L'orgue italien semble avoir été parmi les premiers à séparer en jeux les rangs du plein jeu médiéval (avant 1460) : ces jeux portent comme nom le numéro de leur note initiale (15e, 19e, 22e…), gardent leur diapason assez étroit et couvrent, avec le même nombre de tuyaux, toute l'étendue du clavier, qui, dès le XVe dépasse parfois quatre octaves. La pédale reste limitée à la courte octave de tuyaux graves (contrabassi), joués au moyen de touches assez courtes et très inclinées. Les XVIIe et XVIIIe apportèrent peu de chose à cet orgue à buffet plat, maintenu dans le sanctuaire ou tout près, où les tuyaux restent coupés au ton et visibles jusqu'en haut. Pourtant la flûte et le nasard, sans être incorporés au plein jeu appelé « ripieno », sont tôt empruntés à l'orgue français. Il s'y ajoute encore, au XVIe, l'invention d'un jeu de fonds ondulant (voce humana, qu'il ne faut pas confondre avec la voix humaine de l'orgue français qui est un jeu d'anche). La coupure des jeux solistes en basses et dessus donna, à la fin du XVIe, une suffisante variété, et les facteurs rivalisèrent exclusivement dans la perfection de leur ripieno (Antegnati). Les Italiens eurent aussi très souvent recours à des facteurs étrangers (germaniques de diverses origines), qui apportèrent telle ou telle nouveauté : deuxième clavier vers 1550, Brustwerk, quelques jeux d'anches doux (violoncelli, tromboncini), orgue complètement à la française au XVIIIe, ils n'entamèrent pas le goût exclusif du public et des organistes avant le début du XIXe (Callido) : c'est alors que perverti par la musique d'opéra (Serassi), le goût du public tira l'orgue italien vers des influences très discutables. Il s'y ajouta une décadence technique de la facture nationale. Aussi l'orgue symphonique franco-allemand connut-il une vogue si complète qu'un orgue Cavaillé put être envisagé pour St-Pierre de Rome !

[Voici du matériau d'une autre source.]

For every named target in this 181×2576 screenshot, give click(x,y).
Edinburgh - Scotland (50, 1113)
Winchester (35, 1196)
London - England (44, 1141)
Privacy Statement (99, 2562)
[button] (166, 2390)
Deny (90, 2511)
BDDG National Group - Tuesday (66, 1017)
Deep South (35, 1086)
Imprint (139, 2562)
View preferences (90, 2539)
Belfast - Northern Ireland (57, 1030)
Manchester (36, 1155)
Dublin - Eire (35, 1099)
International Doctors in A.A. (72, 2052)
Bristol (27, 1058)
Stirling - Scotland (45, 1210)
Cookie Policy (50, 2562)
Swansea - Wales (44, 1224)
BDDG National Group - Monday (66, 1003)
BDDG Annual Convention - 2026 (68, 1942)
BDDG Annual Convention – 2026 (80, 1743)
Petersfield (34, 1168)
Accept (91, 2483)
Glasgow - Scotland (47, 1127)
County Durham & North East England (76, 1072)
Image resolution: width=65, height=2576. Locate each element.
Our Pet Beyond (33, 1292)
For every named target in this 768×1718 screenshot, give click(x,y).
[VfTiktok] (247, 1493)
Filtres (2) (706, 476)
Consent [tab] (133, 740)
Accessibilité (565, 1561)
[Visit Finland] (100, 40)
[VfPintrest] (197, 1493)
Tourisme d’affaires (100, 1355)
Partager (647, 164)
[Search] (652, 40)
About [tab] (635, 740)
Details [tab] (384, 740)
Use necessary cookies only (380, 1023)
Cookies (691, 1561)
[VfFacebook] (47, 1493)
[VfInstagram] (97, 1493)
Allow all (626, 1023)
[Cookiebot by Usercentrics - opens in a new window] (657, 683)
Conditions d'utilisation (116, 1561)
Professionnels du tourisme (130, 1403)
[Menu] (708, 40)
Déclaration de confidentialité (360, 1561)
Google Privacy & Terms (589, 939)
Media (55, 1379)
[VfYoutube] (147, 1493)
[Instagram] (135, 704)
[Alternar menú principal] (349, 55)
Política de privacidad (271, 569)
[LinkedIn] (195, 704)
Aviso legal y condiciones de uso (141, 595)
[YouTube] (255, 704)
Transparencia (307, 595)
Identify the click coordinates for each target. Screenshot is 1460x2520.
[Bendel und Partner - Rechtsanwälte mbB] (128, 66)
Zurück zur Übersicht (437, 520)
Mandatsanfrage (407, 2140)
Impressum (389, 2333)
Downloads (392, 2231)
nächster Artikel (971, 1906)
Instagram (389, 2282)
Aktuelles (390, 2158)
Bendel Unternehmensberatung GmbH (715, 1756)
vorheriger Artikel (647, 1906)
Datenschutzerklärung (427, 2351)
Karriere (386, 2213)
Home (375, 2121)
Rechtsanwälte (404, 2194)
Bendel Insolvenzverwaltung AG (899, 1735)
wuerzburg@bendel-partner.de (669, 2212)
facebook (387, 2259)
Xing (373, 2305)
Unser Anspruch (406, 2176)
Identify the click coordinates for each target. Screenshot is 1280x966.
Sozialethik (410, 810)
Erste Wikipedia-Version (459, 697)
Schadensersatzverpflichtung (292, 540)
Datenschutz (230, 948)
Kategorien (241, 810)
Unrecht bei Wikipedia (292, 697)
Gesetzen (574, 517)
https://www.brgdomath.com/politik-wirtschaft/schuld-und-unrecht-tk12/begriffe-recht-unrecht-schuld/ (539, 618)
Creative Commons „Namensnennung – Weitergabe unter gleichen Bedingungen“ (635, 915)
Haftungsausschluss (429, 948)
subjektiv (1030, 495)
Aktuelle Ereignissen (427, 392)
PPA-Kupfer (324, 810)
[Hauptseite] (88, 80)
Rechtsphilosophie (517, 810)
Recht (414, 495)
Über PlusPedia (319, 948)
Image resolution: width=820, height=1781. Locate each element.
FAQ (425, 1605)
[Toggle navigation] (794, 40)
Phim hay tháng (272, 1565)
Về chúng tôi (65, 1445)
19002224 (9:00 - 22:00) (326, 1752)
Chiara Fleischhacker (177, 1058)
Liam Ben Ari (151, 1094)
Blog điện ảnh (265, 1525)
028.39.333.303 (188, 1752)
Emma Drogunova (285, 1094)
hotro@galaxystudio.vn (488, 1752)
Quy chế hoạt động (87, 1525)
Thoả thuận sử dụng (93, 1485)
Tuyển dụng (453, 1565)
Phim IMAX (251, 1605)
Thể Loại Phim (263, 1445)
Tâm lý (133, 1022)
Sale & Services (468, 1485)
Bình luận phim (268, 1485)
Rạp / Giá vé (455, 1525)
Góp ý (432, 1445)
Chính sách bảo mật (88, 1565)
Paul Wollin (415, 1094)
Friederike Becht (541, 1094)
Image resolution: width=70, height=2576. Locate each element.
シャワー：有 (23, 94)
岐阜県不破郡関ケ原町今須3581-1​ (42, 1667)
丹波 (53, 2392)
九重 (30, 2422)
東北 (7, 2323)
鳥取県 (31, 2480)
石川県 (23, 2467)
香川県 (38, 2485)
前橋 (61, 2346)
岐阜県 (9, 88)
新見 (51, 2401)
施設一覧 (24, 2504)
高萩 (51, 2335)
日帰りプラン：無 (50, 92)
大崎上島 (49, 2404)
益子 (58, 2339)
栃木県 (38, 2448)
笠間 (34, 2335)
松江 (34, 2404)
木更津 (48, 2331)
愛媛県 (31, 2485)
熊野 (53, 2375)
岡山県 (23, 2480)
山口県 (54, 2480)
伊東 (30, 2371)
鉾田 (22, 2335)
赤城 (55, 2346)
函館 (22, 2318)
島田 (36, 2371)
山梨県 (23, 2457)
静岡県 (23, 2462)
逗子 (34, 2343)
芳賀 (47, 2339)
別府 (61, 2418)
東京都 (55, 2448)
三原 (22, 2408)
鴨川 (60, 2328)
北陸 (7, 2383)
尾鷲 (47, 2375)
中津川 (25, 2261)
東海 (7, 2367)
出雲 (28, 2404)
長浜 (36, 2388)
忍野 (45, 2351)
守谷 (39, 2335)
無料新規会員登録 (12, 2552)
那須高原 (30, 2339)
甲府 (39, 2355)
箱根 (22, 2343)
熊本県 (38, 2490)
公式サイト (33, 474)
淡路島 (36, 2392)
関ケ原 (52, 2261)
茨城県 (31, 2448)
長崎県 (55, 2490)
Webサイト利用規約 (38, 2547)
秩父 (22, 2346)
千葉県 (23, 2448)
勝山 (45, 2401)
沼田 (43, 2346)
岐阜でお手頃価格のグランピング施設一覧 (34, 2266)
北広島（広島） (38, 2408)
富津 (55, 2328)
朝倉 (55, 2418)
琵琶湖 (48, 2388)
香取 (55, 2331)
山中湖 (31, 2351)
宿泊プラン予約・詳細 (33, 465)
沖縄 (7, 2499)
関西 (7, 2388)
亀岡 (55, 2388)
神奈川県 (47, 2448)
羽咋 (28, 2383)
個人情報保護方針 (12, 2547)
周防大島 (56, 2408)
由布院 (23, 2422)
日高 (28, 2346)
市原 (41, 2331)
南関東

L'orgue espagnol, mal connu dans ses origines, semble avoir vécu d'abord parallèlement à l'italien : même division du plein jeu, mais les jeux furent coupés plus tôt qu'ailleurs et généralisés au point que deux pédaliers distincts jouaient l'un, les jeux graves pour la basse, l'autre, des jeux plus aigus. Dès le XVIe, apparut un positif, réduction du grand orgue, venu peut-être de l'orgue allemand et parfois placé en Oberwerk. Par la suite les rapports des souverains avec leurs sujets des Pays-Bas donnèrent la prépondérance aux influences flamandes (Brebos). L'orgue espagnol y accentua son goût des jeux d'anches nombreux et “cruchants” dont les tuyaux, disposés souvent horizontalement (en chamade), sont caractéristiques des anciens buffets de ce pays resté fidèle au petit pédalier d'une octave à un jeu. Il vécut replié sur lui-même, presque coupé du mouvement musical européen, jusqu'au XIXe, tout en se répandant dans les possessions lointaines (Amérique latine, orgue de bambou des Philippines). L'orgue symphonique se présenta en Espagne comme sans commune mesure avec son prédécesseur, mais son invasion fut entravée par le manque de ressources financières et aussi l'absence de curiosité de la part des musiciens espagnols.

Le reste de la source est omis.